Öğretmen lehine çıkarılacak her türlü yasa özel okul, kurs, okul öncesi eğitim kurumları, özel eğitim ve rehabilitasyon merkezi fark etmeksizin tüm eğitim kurumlarını kapsamalıdır. Öğretmenlerin idari/tatil izin haklarını kullanmada sorunlar yaşadığı  eğitim ödeneği (kırtasiye), etüt ve ek ders ücretlerinin ödenmediği, yeni bir uygulama ile sözleşmede “sabit” ücret yazarak haksızlığın “meşru” hale getirildiği, 10 aylık sözleşmelerin öğretmenin önüne zorla konulduğu, çekmece sözleşme tabirinin kanıksandığı, hafta sonu mesai ücreti ödenmeden ders ve diğer etkinliklerde (sınav gözetmenliği, bire bir ders, spor müsabakası seyirciliği vs.) öğretmenin çalıştırıldığı koşullardan daha insancıl ve eğitim ortamını paydaşları ile birlikte güçlendiren koşullara taşınması için ivedilikle samimi adımlar atılmalıdır.

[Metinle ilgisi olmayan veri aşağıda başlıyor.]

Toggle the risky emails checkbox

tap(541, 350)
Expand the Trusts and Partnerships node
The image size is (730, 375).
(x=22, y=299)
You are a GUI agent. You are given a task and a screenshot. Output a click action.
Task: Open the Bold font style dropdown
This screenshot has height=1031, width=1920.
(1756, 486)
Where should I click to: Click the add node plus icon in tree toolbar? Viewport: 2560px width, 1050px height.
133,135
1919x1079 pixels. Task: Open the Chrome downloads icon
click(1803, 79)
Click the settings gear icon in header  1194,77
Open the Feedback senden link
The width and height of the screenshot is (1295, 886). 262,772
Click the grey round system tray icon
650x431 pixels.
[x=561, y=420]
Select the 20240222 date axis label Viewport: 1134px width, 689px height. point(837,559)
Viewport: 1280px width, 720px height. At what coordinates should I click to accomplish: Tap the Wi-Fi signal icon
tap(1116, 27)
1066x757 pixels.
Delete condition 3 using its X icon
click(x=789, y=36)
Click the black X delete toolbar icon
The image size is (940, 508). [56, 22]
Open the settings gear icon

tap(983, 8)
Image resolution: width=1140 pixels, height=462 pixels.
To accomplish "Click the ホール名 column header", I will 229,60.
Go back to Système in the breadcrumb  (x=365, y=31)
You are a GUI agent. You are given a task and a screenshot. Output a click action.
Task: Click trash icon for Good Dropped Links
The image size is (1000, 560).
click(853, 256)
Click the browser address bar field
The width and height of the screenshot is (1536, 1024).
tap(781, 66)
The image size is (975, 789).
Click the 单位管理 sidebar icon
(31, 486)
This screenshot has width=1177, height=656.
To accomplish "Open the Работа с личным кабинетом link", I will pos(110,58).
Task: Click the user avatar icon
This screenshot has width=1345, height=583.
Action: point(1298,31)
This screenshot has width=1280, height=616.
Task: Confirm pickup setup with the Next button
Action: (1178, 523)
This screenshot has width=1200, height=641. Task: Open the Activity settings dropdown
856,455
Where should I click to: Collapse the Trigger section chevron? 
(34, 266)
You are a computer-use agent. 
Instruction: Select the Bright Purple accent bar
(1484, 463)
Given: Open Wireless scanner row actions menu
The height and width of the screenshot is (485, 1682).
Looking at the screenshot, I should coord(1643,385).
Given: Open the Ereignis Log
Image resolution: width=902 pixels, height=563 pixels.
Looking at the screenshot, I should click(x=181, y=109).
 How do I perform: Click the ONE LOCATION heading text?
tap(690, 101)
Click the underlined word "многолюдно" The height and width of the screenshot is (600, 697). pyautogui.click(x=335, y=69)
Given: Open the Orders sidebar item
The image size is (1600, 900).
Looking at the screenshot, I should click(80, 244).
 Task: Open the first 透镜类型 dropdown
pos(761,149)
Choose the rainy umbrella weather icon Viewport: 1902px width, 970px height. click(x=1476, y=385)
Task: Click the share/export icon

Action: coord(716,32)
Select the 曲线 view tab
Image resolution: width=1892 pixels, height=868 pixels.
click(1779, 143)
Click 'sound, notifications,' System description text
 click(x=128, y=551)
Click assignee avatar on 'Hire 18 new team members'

5580 sayılı Özel Öğretim Kurumları Kanunu’nun 9. maddesinin 2. fıkrası 14/03/2014 tarihinde yürürlüğe giren 6528 sayılı Kanun’un 14. maddesi ile yürürlükten kaldırılmıştır. Yürürlükten kaldırılan mülga maddede, “Okullarda yöneticilik ve eğitim öğretim hizmeti yapanlara, kıdemlerine göre (emekliler hariç) dengi resmi okullarda ödenen aylık ile sosyal yardım kapsamındaki ek ödeme tutarlarından az ücret verilemez.” hükmü yer almaktaydı. Millî Eğitim Bakanlığına bağlı faaliyet sürdüren özel öğretim kurumlarında çalışan yüz binlerce öğretmenin düşük ücretlerle, güvencesiz koşullarda çalıştırılmasının önüne geçilebilmesi için 5580 sayılı Kanun’un ilgili maddesi tekrar yürürlüğe girmeli, 2014 yılında Özel Öğretim Kurumları Kanunu’ndan çıkarılan “Taban Maaş” uygulaması geri getirilerek, taban maaş uygulaması tüm özel öğretim kurumlarında uygulanmalıdır.

Yukarıda belirtilen gerekçelerle, Anayasa’nın 98’inci, İçtüzüğün 104’üncü ve 105’inci Maddeleri gereğince Meclis çatısı altında bir Araştırma Komisyonu kurulmasını arz ve talep ederiz.